This morning I’m getting ready to begin a new book. Actually, I’m beginning it again. I didn’t like the way it was when I started it in November. Actually, I hated it. I had a really hard time throwing out the work I had done, but I did it.
Pssst…it’s not really gone, I saved it, but for public viewing purposes, it’s gone.
Last week I replotted book one of my trilogy. I planned on getting started with the writing as soon as I finished that process. I didn’t. The biggest part of last week was spent with me debating on starting it. I don’t want to start it and not like it again. I really believe in this story I’m trying to tell, but I don’t believe in myself to tell it. Make sense? If you are a writer, I’m sure you’ll get it.
You can get so lost in your head when you try to begin the creative process. You compare yourself to others, you constantly remember the negative things that have been said about your writing, and you battle against your own insecurity. All of those things try to steal your voice.

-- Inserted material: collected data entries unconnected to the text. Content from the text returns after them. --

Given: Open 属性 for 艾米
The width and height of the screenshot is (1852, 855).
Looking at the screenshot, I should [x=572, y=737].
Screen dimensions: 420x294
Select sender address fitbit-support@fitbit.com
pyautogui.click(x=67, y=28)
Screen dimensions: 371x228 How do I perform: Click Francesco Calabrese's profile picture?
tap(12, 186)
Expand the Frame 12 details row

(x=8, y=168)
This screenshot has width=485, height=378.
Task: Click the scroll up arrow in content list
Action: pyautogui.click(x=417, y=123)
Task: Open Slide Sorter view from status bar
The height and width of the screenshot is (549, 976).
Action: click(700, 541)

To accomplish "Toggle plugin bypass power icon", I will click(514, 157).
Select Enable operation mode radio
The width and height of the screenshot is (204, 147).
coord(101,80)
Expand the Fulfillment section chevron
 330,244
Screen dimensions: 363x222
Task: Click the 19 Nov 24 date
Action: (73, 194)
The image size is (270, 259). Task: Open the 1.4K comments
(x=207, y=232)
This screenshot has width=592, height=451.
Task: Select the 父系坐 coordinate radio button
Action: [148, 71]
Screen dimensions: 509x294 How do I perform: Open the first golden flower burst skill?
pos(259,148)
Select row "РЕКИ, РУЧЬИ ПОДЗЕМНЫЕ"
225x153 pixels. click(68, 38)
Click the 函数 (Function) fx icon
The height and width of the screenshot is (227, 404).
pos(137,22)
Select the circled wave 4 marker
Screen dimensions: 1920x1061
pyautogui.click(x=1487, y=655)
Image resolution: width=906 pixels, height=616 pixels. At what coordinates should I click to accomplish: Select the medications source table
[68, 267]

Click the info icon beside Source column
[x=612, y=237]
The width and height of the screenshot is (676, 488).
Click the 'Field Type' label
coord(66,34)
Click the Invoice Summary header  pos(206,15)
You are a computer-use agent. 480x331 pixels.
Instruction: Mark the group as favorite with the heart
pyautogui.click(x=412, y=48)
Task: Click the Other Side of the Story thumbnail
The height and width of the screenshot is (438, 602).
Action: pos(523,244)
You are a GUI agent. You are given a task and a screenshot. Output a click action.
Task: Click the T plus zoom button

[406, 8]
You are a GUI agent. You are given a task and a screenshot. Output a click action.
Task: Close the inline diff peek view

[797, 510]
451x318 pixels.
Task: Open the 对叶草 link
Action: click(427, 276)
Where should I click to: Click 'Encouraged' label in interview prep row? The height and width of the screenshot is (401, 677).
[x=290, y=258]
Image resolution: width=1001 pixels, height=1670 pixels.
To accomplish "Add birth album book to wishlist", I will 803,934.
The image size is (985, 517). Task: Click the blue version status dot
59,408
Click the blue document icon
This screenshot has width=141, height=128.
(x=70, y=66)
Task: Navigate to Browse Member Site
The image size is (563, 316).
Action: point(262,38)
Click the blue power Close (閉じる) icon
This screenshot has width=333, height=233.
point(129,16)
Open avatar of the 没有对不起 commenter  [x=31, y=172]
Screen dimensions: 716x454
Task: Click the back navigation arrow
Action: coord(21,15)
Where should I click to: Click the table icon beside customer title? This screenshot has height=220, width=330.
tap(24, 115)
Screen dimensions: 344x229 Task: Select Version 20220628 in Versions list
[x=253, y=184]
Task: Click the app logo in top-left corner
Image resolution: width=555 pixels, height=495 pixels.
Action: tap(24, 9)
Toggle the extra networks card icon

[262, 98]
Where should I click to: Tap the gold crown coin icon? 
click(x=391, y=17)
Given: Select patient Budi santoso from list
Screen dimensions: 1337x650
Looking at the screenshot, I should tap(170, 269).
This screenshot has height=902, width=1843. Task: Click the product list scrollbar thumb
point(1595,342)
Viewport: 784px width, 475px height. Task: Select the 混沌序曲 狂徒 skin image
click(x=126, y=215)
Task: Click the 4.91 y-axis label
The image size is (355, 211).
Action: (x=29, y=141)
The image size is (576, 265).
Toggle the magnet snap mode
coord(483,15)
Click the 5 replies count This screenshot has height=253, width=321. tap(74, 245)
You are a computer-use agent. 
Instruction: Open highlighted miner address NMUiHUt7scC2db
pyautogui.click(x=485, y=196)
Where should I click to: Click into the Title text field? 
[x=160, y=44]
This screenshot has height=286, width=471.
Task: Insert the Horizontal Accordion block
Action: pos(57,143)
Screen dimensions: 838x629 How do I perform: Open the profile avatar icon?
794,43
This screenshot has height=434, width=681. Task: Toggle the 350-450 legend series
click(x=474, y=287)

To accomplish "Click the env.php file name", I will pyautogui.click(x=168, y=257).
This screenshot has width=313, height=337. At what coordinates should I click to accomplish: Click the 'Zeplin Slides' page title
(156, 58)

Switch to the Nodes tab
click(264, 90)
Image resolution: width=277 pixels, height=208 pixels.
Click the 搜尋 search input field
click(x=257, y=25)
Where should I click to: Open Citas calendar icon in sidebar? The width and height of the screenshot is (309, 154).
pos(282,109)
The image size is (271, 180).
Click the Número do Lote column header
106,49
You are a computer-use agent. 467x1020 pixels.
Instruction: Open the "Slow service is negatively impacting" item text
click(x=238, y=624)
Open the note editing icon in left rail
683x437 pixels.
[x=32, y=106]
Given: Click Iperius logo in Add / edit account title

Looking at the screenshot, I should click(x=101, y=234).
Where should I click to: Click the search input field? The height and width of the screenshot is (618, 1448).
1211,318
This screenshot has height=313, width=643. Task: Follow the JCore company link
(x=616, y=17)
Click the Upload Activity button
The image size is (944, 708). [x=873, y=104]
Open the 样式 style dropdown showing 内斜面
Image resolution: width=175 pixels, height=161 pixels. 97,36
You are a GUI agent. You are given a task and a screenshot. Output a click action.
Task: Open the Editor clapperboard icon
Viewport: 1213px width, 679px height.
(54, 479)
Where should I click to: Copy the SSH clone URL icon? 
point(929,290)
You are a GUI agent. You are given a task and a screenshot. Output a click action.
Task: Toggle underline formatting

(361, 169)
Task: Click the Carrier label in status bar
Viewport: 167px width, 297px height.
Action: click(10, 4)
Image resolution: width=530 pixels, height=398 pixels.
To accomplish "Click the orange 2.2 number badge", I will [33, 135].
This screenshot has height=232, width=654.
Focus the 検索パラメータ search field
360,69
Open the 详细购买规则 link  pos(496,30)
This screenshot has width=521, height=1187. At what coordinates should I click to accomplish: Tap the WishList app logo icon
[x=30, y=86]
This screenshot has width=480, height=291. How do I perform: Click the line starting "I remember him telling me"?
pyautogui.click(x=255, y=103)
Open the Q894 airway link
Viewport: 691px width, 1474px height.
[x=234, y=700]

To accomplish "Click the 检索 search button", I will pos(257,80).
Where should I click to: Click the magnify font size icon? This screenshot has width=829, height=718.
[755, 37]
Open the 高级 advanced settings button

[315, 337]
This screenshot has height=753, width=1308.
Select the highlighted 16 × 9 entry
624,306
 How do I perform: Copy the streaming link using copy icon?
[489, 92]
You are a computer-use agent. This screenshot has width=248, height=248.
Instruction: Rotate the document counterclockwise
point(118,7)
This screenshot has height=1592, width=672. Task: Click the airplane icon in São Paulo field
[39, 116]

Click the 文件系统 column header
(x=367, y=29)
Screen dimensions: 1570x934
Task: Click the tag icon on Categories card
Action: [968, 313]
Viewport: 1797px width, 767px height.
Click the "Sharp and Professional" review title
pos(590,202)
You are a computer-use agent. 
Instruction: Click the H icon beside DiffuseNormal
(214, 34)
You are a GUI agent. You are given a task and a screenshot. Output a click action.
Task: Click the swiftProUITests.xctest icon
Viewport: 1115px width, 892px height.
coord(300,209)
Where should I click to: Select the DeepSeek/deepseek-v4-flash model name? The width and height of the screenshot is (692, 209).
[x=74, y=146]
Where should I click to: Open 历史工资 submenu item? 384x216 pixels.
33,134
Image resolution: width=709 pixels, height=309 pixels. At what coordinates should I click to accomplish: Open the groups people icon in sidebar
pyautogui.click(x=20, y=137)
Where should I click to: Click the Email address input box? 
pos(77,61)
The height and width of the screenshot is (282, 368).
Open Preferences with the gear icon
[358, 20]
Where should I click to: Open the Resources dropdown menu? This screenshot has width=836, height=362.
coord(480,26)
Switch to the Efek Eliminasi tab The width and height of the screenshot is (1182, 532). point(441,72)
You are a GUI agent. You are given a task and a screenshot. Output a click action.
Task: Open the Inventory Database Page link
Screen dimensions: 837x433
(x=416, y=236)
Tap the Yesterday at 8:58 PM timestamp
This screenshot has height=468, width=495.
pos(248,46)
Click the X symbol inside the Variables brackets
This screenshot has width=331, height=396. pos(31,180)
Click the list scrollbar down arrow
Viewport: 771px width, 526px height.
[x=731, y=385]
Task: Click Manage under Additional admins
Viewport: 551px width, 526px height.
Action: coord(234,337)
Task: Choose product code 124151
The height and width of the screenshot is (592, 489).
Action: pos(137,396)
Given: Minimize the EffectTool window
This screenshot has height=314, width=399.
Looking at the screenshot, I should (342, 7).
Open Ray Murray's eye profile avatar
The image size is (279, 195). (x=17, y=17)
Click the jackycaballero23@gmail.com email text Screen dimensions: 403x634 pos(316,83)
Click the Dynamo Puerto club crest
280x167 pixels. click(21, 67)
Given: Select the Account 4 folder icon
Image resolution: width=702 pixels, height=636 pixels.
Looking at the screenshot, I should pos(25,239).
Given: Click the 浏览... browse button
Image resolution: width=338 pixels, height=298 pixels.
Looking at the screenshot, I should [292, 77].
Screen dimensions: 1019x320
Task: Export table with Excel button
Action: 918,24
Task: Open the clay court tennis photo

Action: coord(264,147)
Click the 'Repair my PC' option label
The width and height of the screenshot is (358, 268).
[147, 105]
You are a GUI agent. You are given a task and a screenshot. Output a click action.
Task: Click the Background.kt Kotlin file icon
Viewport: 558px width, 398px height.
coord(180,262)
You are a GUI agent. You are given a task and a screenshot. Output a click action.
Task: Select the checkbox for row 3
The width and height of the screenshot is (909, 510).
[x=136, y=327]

In an effor to put it into words this morning I came up with this. I feel like Hellen Keller as a child. I’m frustrated that I can’t communicate. So if you see me throwing silverware and acting out, I’m really a brilliant person just trying to be understood.
All kidding aside, it is much like that. I have ideas, thoughts and great imaginations but when I try to put them down on “paper” they are nothing like I want them to be. That’s the frustrating part. I think part of that problem is that I’m writing with you in mind. I’m trying to please all the critics and it’s not possible. There will always be critics. When I try to please everyone, I lose me. So, no offense, but I’m not going to write for you anymore. I’m just going to write. I’m going to treat it as if none of you were ever going to read it. Maybe then I can feel free to write how I want to.
You may not understand a thing this post has said, and that’s okay. I’m okay with strange looks, I’ve gotten them often throughout my life. I think it comes with the territory. I’m okay with that.
Okay, now I’m really off to start my next novel!